The land areas were not small. Each emperor peak covered over one thousand five hundred square kilometers, not counting elevation and the hidden holdings carved into the rock.

Add four cities to Cairnlight Barterhold and the new span surpassed the usual emperor holdings by another margin.

Two hundred square kilometers more, enough to make Cairnlight the largest city by land.

The five emperor peaks lit green.

They all knew Ossuary Necropolis Court. The emperors themselves had been there. One thing swayed them most.

People who cultivated in that place were smart.

Smart in relations. Smart on the battlefield. Smart enough to claim what they needed and share what they did not.

They had fought calamities like this before.

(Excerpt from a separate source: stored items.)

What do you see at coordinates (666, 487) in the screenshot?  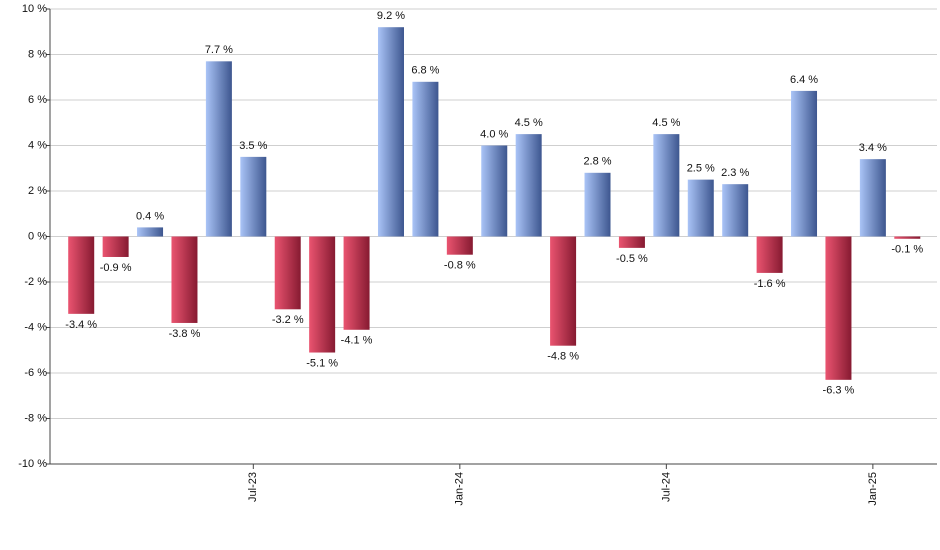 I see `x-tick-label: Jul-24` at bounding box center [666, 487].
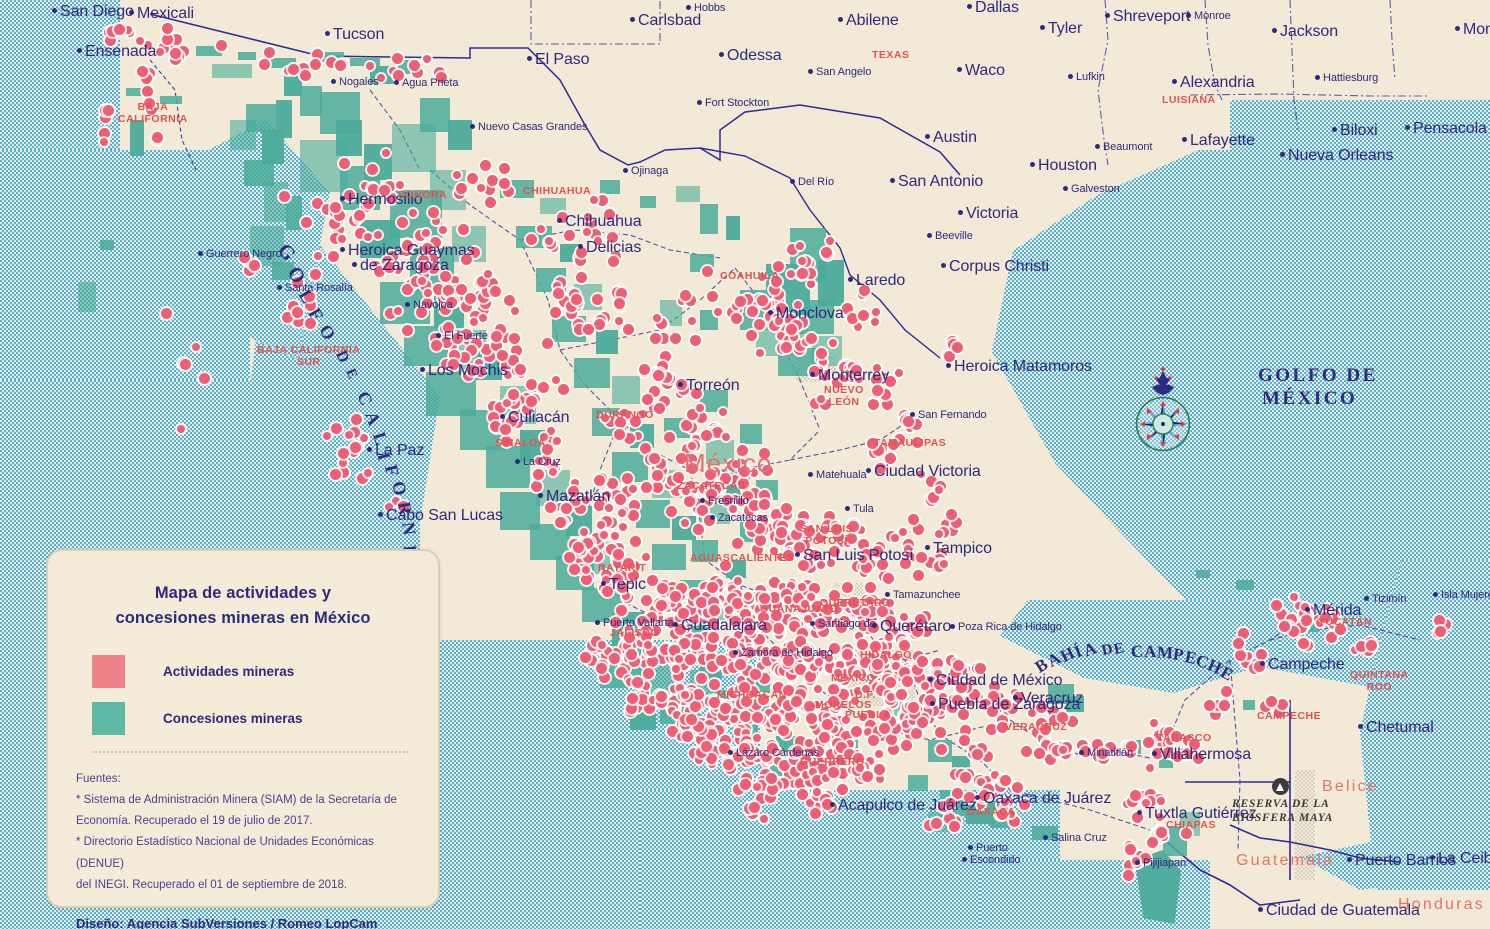  What do you see at coordinates (252, 671) in the screenshot?
I see `legend-item-actividades: Actividades mineras` at bounding box center [252, 671].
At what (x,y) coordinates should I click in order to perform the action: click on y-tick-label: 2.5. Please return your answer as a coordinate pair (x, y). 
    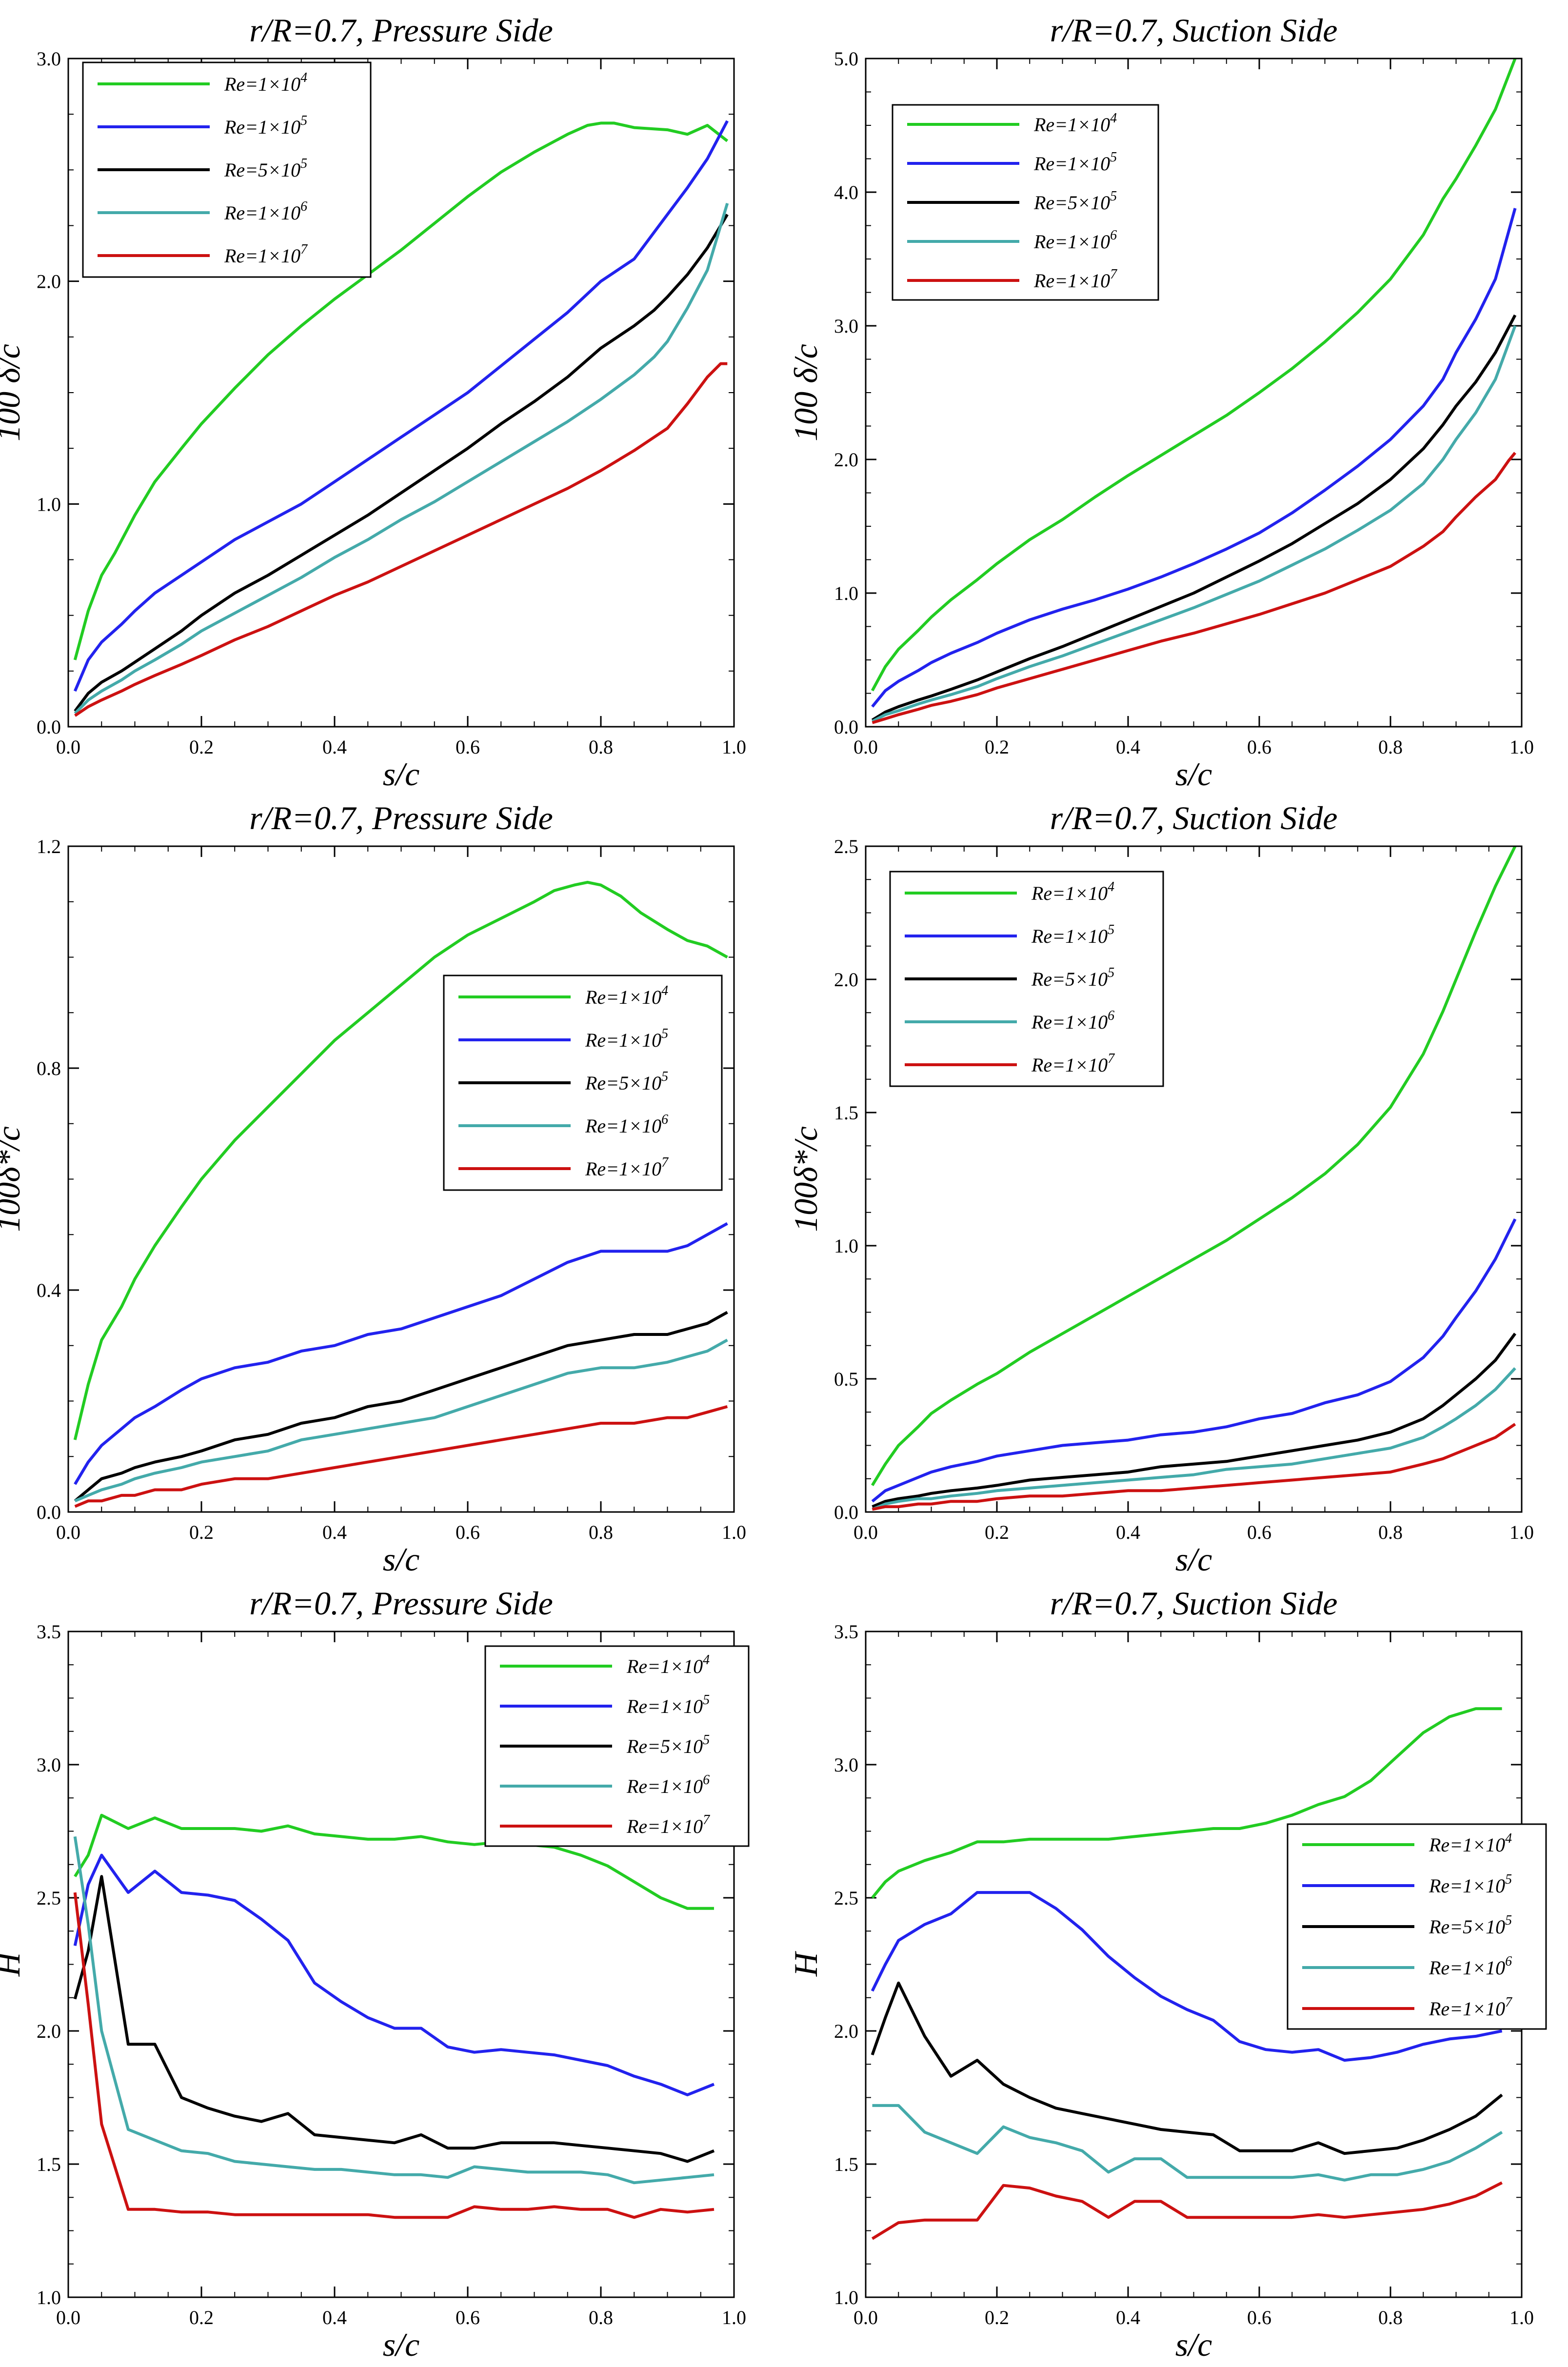
    Looking at the image, I should click on (846, 1898).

That history made trust too easy to buy.

City lords who had been eyeing those peaks went quiet. Every one of them had a right hand ready to move in.

Every one of them also understood who they would be facing if they tried.

If the five emperor peaks had already nodded, no other local power could push back without tearing itself apart.

And this was the westernmost stretch of Goldkeep Crownmarkets, a gateway ridge where merchants and pilgrims and armies passed to reach other peaks for other needs.

Now sixty percent of that gateway belonged to Cairnlight Barterhold alone.

Eldric was not unreasonable. He saw the desperate faces in the rubble, men tearing tiles loose with bleeding fingers, women stuffing broken copper into their bosoms.

He saw hunger doing what hunger always did, making thieves out of people who had never stolen when their roofs still stood.

His voice boomed again. This time it did not sound like a warrant being read. It sounded like a man deciding where mercy could fit.

"Let it be so. those upon Spendworth Hills, Silvertoll Summits, and Ledgegrove Bazaar may take what salvage they can from the rubble. Do so until the reclaiming comes this afternoon."

"Yet those who have lost their families shall go first. And I will not have a single man lingering on these peaks by dusk."

The words had barely settled before the fog of Cairnlight Barterhold stirred.

Ghostly green clouds gathered and thickened. They swelled into shapes, and the shapes became eyes.

Hundreds at first. Thousands. Tens of thousands.

Then so many that counting became pointless, a field of watching orbs hanging over the peaks like a second, sickly firmament.

Each eye moved with a jittery human focus, the way a man’s gaze moved after he had gone berserk and could no longer decide what mattered most.

Threat lived in them. So did madness. Eldric chuckled, almost kindly, and waved one hand as if shooing flies.

"I’m watching."

People who had been ready to mock the old man swallowed hard. The thought of laughter died in their throats.

Some actually struck their own heads with their palms, as if they could knock the insult out before it became a sin.

Who would slight him for meager scrap, when a million eyes were already choosing where to land.